District Attorney George Gascon announced Thursday that his office recently found text messages involving five officers while working on a criminal investigation into Officer Jason Lai, as first reported by the San Francisco Examiner.
Later that day, Police Chief Greg Suhr, who has been criticized for his handling of a separate bigoted text scandal in 2015, said it was his department that discovered the messages and acted appropriately by initiating disciplinary proceedings.
Now the Examiner has obtained a document that was sent to one of the officers involved in the scandal, showing the department took the appropriate actions to discipline the officer.
That document corroborates Suhr’s statement Thursday that the department was aware of the messages and disciplined the officers. However, it remains unclear whether the department notified the DA about the incident, as is customary with cases involving misconduct.
Lt. Curtis Liu, who has since resigned along with another officer, was notified Oct. 15 of his suspension and pending investigation and possible charges. “The Department is investigating serious allegations of misconduct by you that include making statements that show extreme bias incompatible with the duties of a police officer,” reads the letter.
The letter went on to say Liu’s first hearing in the matter before the Police Commission was Nov. 9.
“It was [Internal Affairs] who found the text messages,” said Liu’s lawyer Tony Brass. “The DA did not discover this. It was given to them.”
Whether the DA was aware of the texts is another matter. To the DA, such disclosure matters because it could impact cases involved the officers, including possibly impeaching them as witnesses in past cases.
According to the DA’s office, the Police Department did not notify their office that evidence in the case against Lai, which stemmed from allegations of sexual assault, contained racist and homophobic text messages.
There was not enough evidence to charge Lai in connection with that incident, but he was charged last week with two misdemeanor counts of unlawful possession of local criminal offender records and four misdemeanor counts of misuse of confidential DMV records.
The only overt notification that there were text messages involved in the case came to the DA’s office in September, but it was not stated that the messages might include offensive or biased language.
“It is entirely inaccurate to indicate there was a collaborative effort in the investigation of any racist and homophobic text messages,” Gascon wrote in a letter to Suhr on Thursday.
While the department notified the DA’s office of possible impeachable information in the disciplinary case, they did not specify where that came from, Gascon wrote.
The revelations Thursday has implications mainly because many of the 14 officers caught sending bigoted and racist text messages last year avoided discipline because the department let the statute of limitation — one year — run out before filming disciplinary charges against them.
That text scandal emerged in March 2015 from filings in a federal corruption case against San Francisco police officers.

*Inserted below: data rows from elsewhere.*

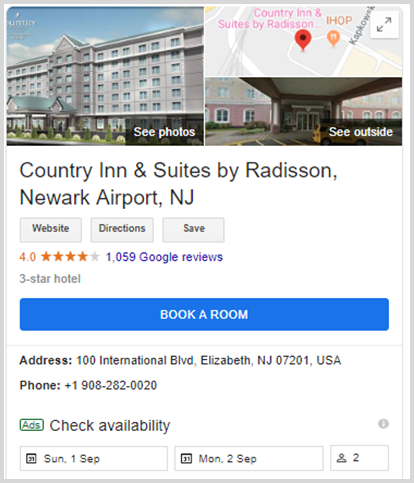414x483 pixels.
Task: Click the Country Inn & Suites map label
Action: click(x=270, y=18)
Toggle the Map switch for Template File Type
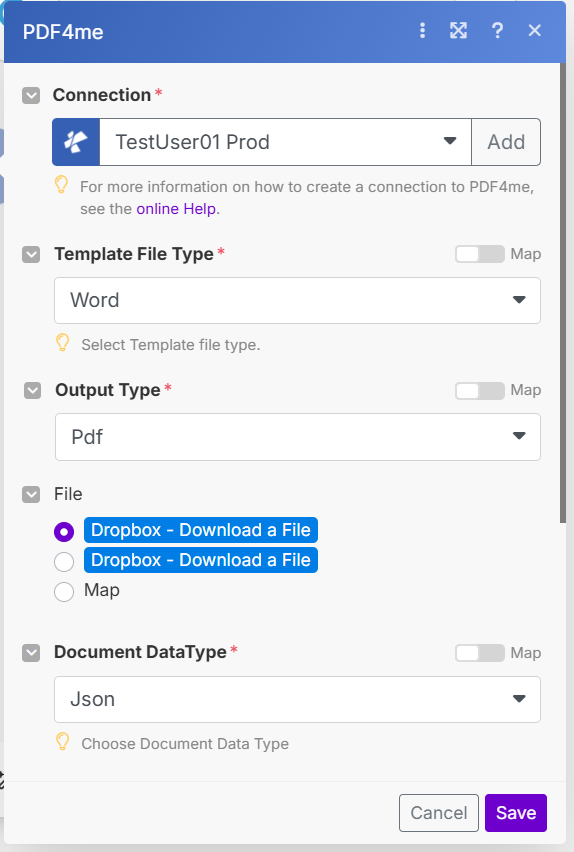 pyautogui.click(x=479, y=254)

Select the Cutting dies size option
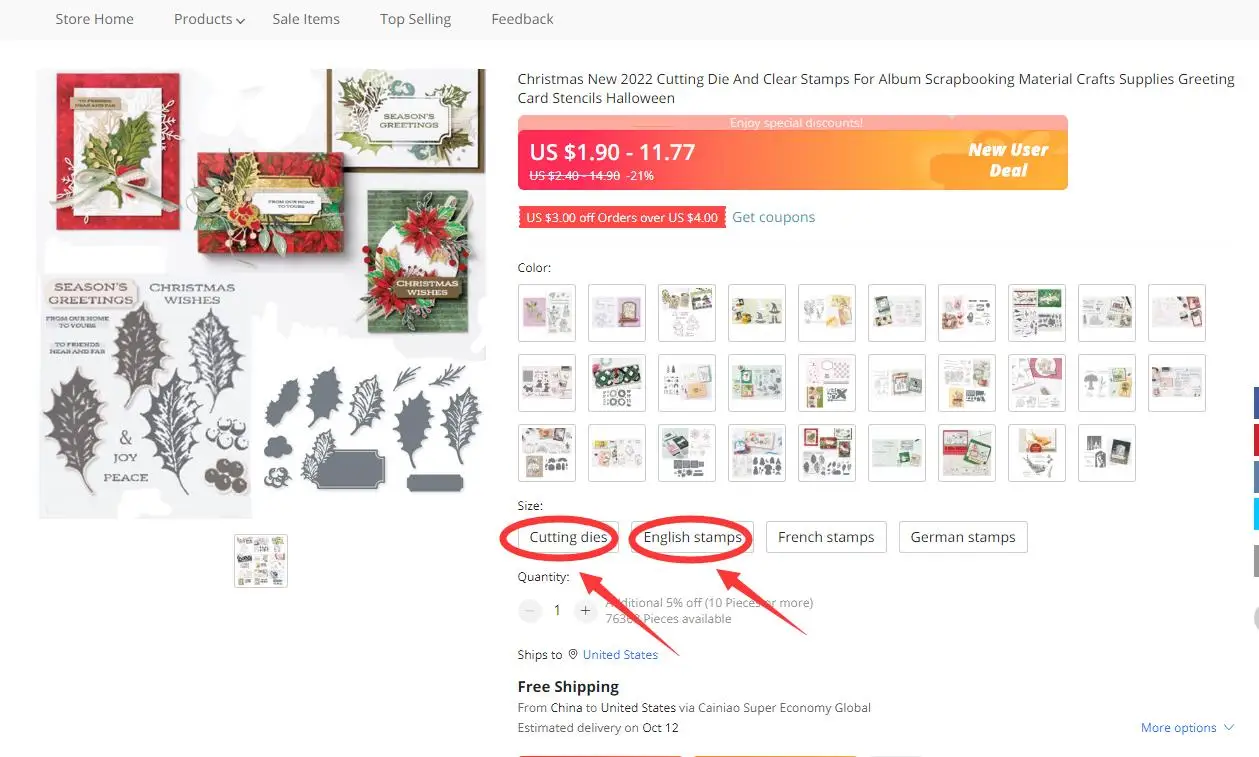568,537
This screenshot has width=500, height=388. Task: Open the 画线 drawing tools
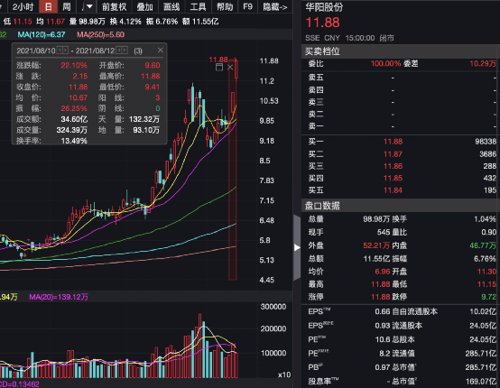[171, 7]
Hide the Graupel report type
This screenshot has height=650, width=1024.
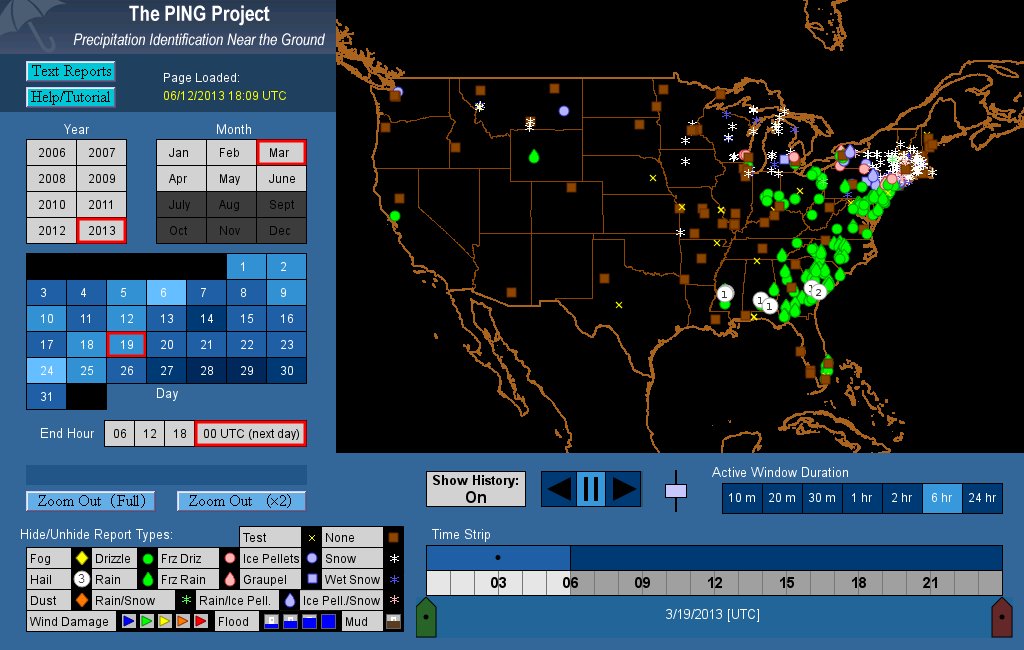click(270, 579)
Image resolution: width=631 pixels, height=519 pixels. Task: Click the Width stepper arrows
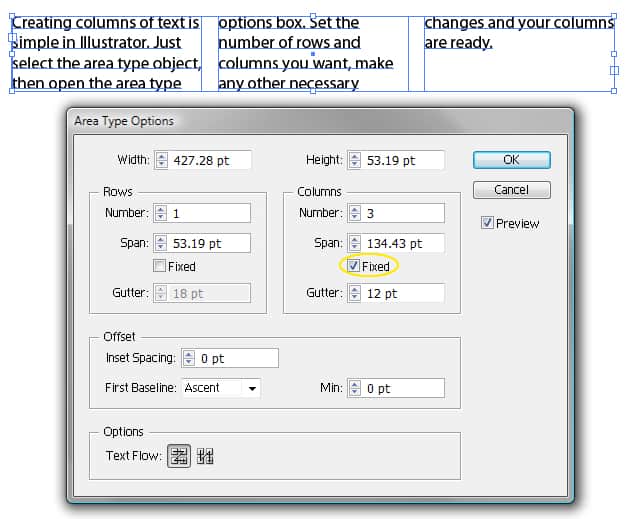coord(160,160)
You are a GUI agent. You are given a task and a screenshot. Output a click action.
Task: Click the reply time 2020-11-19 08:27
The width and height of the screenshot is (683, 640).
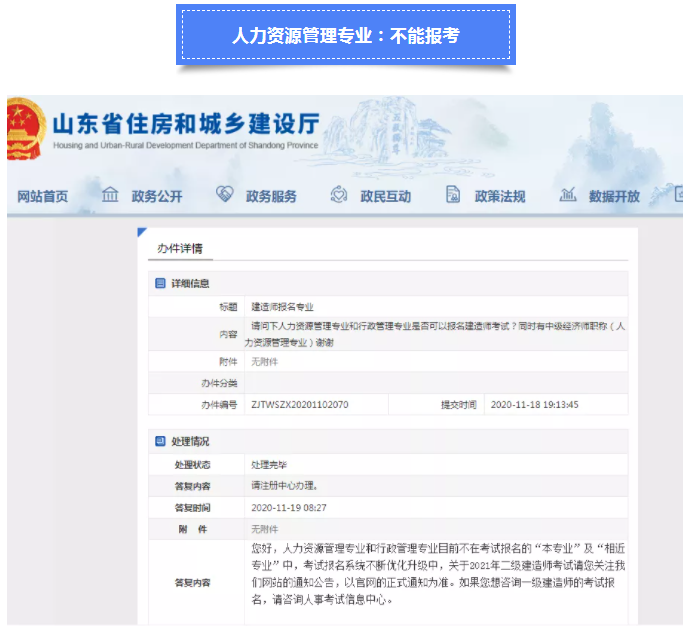(x=289, y=507)
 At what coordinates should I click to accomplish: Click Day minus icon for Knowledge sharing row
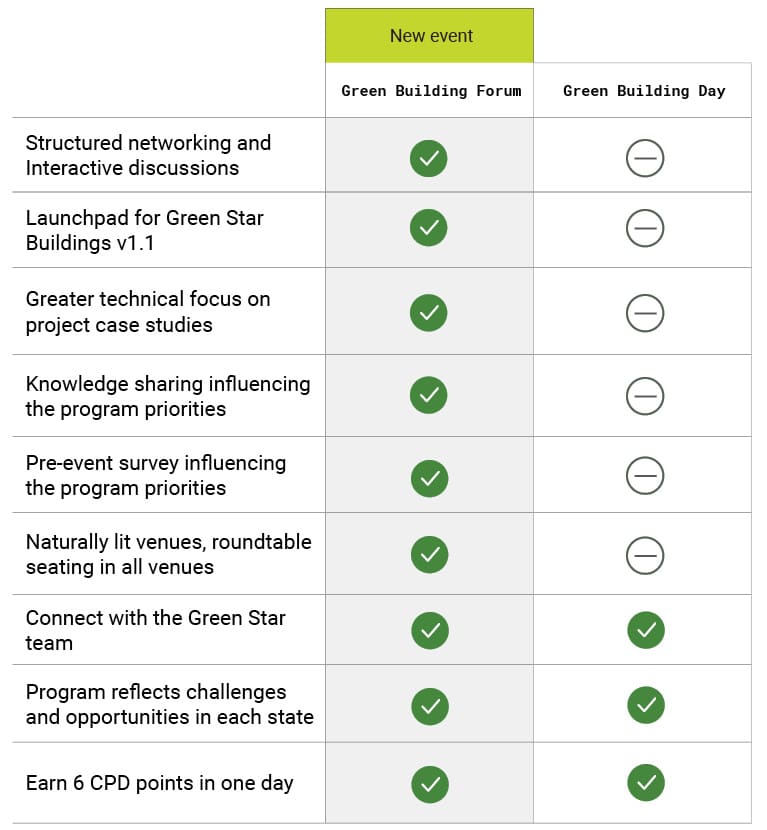point(645,396)
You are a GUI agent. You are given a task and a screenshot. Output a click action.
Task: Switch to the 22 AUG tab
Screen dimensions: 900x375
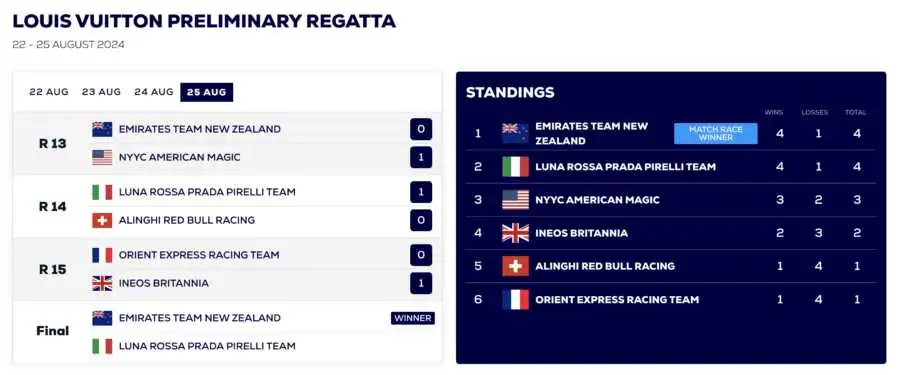(x=49, y=92)
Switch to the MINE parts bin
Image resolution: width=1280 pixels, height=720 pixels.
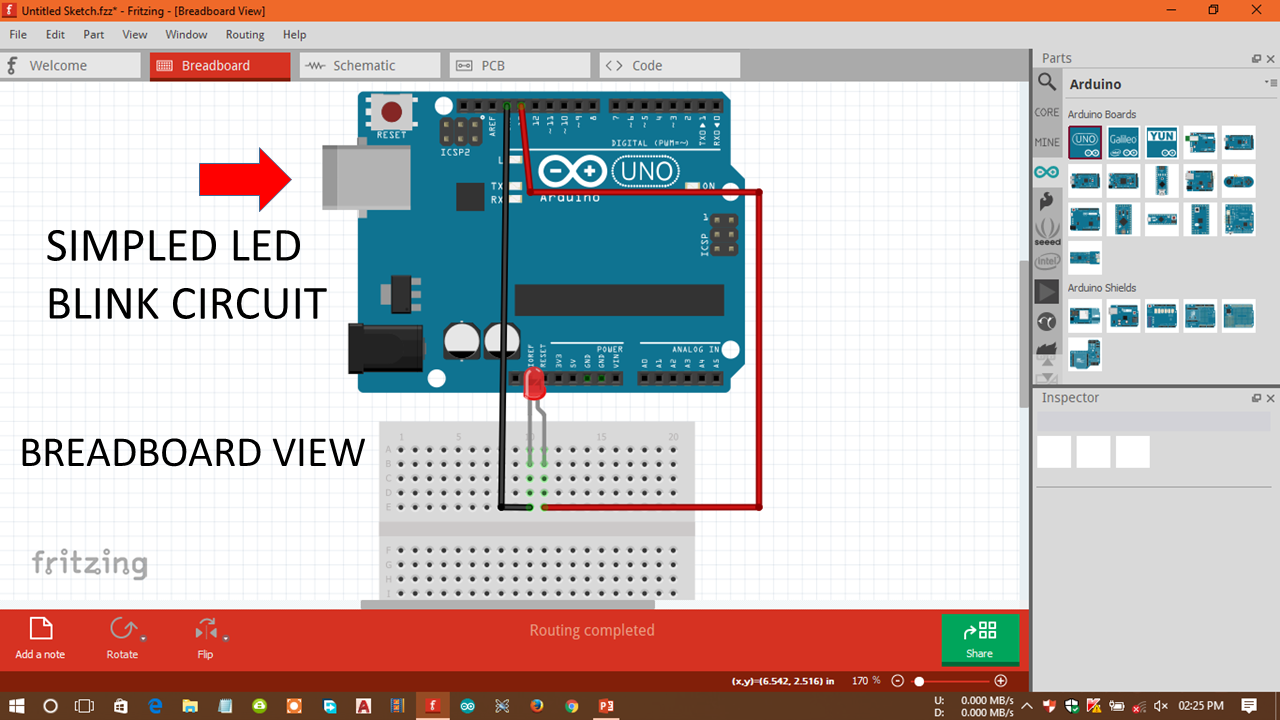click(1047, 142)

The filings showed the officers had sent their messages in 2011 and 2012, but because of the ongoing federal investigation, the department held off on any disciplinary proceedings.
Suhr has said that he was walled off from knowing about the case and that the department thought it would be able to file charges after the federal case was complete. But a Superior Court judge, in a civil case brought by some of the officers involved, ruled late last year that the department failed to act in time to discipline the officers.